La storia di questa santa è legata a un miracolo. Nel ‘700 i grandi potenti del Portogallo e i governatori degli Stati federali si recavano nello stato del Minas Gerais a cercare l’oro. Un giorno nella città di Ouro Preto si attendeva la visita del governatore dello Stato di São Paulo e alcuni pescatori furono mandati a pescare per il banchetto.

Andarono a pescare nel fiume Paraíba, dove da tempo non si trovavano pesci. Dopo vari tentativi, gettarono le reti a Porto Itaguaçu: non pescarono nessun pesce, ma la statua di una Madonna senza testa. Gettarono di nuovo le reti e pescarono la testa, cosiddetta “Aparecida”. Gettarono le reti un ultima volta e queste si riempirono di pesci. Forte è l’eco biblica di questo miracolo, che rimanda al passo del Nuovo Testamento di Gesù e i pescatori.

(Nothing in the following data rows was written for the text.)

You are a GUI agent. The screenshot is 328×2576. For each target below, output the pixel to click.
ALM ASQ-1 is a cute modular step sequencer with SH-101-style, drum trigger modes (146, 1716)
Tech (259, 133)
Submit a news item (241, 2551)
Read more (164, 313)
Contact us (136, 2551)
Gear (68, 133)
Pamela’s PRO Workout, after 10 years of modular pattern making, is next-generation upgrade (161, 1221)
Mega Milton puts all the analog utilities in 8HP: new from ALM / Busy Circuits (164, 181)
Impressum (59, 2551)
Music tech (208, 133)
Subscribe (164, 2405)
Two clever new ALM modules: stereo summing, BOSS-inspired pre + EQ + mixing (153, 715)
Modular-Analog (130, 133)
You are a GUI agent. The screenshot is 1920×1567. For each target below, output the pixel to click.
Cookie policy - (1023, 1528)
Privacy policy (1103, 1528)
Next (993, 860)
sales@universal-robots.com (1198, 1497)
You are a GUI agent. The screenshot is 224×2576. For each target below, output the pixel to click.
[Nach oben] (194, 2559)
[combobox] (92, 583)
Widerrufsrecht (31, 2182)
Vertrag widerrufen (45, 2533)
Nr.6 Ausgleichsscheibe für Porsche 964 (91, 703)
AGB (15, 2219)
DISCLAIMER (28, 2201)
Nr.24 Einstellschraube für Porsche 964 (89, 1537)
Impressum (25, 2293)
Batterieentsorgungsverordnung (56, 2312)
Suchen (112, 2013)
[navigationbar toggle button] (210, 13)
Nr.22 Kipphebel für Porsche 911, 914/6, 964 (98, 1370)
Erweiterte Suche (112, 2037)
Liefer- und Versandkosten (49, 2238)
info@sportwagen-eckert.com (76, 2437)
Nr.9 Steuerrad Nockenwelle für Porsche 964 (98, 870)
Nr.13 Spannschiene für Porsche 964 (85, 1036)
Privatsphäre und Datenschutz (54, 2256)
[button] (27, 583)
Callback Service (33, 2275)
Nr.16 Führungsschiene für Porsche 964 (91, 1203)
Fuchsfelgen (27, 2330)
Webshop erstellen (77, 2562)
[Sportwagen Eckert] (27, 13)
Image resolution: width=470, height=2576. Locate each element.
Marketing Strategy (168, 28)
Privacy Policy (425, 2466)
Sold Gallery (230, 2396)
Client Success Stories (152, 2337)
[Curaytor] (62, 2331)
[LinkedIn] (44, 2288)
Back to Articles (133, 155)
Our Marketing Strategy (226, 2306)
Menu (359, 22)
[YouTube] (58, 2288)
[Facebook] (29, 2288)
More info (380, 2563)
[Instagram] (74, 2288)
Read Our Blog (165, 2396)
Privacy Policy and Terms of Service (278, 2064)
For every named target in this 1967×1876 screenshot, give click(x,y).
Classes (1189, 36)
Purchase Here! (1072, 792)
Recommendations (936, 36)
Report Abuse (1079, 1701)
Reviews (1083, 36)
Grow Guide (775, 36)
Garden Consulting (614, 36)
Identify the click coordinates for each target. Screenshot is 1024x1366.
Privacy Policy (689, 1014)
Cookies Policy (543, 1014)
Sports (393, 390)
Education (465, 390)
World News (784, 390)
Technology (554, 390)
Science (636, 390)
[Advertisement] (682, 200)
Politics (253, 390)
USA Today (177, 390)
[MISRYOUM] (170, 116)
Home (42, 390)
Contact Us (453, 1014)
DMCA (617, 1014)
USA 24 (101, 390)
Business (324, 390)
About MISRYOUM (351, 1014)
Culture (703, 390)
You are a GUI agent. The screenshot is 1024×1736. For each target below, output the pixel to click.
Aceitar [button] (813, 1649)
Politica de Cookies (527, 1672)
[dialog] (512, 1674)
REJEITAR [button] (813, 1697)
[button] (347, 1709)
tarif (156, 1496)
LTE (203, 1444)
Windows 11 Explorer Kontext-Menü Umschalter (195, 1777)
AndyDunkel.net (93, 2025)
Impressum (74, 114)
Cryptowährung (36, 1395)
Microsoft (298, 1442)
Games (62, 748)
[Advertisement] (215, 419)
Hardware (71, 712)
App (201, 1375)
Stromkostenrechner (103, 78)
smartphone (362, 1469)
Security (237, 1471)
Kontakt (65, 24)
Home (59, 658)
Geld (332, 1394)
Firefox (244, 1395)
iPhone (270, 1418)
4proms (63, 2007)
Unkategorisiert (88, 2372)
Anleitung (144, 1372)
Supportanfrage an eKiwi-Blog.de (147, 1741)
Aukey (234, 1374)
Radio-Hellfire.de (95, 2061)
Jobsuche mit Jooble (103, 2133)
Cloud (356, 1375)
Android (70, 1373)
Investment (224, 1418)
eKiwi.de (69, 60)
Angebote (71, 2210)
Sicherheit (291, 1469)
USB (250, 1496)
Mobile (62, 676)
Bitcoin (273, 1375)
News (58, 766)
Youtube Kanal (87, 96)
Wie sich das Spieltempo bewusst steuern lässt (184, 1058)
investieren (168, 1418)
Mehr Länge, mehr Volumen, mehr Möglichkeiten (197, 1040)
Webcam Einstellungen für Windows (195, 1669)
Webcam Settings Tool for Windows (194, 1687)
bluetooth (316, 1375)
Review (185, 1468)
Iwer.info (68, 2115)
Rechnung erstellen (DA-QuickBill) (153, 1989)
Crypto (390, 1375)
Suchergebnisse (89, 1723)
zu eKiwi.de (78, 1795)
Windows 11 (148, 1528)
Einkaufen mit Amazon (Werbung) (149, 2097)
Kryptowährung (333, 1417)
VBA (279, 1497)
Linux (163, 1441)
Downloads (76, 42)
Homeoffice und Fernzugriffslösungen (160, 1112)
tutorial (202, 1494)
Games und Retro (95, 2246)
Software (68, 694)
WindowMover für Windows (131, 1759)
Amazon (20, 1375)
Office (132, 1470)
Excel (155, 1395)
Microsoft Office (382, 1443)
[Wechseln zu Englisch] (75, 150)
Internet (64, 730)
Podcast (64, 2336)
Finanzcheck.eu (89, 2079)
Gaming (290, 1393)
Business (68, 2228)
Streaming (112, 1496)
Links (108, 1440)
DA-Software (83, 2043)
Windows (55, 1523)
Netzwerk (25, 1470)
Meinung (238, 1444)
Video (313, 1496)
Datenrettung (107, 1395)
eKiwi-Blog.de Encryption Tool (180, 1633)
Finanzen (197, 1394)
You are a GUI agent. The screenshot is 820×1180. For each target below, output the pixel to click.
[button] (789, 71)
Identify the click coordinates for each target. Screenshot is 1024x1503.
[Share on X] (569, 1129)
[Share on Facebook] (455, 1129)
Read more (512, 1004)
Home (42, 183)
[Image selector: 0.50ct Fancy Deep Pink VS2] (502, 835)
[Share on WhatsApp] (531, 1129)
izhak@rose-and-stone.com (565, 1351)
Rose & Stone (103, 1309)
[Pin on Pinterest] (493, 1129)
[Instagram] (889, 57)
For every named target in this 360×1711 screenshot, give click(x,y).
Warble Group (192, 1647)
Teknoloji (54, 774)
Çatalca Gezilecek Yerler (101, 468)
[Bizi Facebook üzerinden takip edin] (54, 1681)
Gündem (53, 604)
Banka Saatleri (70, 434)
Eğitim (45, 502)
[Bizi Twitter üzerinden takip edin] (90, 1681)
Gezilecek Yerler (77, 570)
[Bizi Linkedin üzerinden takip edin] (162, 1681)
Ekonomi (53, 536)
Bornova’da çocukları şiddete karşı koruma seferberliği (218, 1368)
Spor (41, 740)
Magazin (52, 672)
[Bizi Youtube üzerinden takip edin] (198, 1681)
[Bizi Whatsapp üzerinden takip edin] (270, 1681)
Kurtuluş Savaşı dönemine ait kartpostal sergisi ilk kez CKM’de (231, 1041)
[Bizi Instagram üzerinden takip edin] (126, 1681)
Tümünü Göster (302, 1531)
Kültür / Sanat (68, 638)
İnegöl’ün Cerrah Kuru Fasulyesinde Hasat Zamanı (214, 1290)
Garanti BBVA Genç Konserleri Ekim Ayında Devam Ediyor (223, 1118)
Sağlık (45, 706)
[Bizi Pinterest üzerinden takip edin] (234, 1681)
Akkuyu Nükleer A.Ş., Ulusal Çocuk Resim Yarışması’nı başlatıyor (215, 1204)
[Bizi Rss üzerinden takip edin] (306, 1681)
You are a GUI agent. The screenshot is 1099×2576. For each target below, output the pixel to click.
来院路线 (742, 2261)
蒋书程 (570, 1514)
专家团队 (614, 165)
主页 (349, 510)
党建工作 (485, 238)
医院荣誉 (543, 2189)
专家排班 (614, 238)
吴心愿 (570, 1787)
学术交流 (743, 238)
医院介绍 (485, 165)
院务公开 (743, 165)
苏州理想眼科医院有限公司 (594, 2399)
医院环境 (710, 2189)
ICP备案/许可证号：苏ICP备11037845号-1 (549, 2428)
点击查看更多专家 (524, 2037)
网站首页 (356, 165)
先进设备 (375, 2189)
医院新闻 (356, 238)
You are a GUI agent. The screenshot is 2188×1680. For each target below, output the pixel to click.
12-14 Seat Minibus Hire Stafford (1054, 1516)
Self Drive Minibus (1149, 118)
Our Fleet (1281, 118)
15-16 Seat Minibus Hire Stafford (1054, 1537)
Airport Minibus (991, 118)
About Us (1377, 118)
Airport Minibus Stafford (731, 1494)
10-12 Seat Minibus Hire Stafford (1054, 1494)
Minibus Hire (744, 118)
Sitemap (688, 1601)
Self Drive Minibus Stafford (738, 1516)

Da allora la statua è diventata oggetto di culto e oggi viene conservata nel Santuario di Alarecida, nello stato di São Paulo. E il più grande santuario mariano del mondo: può ospitare fino a 45.000 persone.


La santa è rappresentata come una santa nera. La statuetta della santa rinvenuta dal mare si era infatti ossidata,
diventando nera. La comunità nera, costretta a convertirsi al Cristianesimo dai colonizzatori trovò nel colore della pelle della santa un importante modello in cui identificarsi.

Molti devoti dicono di aver ricevuto altri miracoli della Santa. Per questo ogni anno si va in pellegrinaggio a renderle
omaggio. Alcuni camminano senza scarpe, altri salgono le scale in ginocchio. Nello Stato di Goiás la Chiesa di Nossa Senhora Aarecida è collocata all’inizio della Cidade de Goiás e meta dei pellegrinaggi dalla città stessa e dalla vicina Itaberaì. Questa notte Romilda, Cìntia, Letìcia ed io come accompagnatrice siamo partite da casa alle 3 di notte e siamo arrivate alle 5.30 alla Chiesa, dove si teneva una messa per i devoti.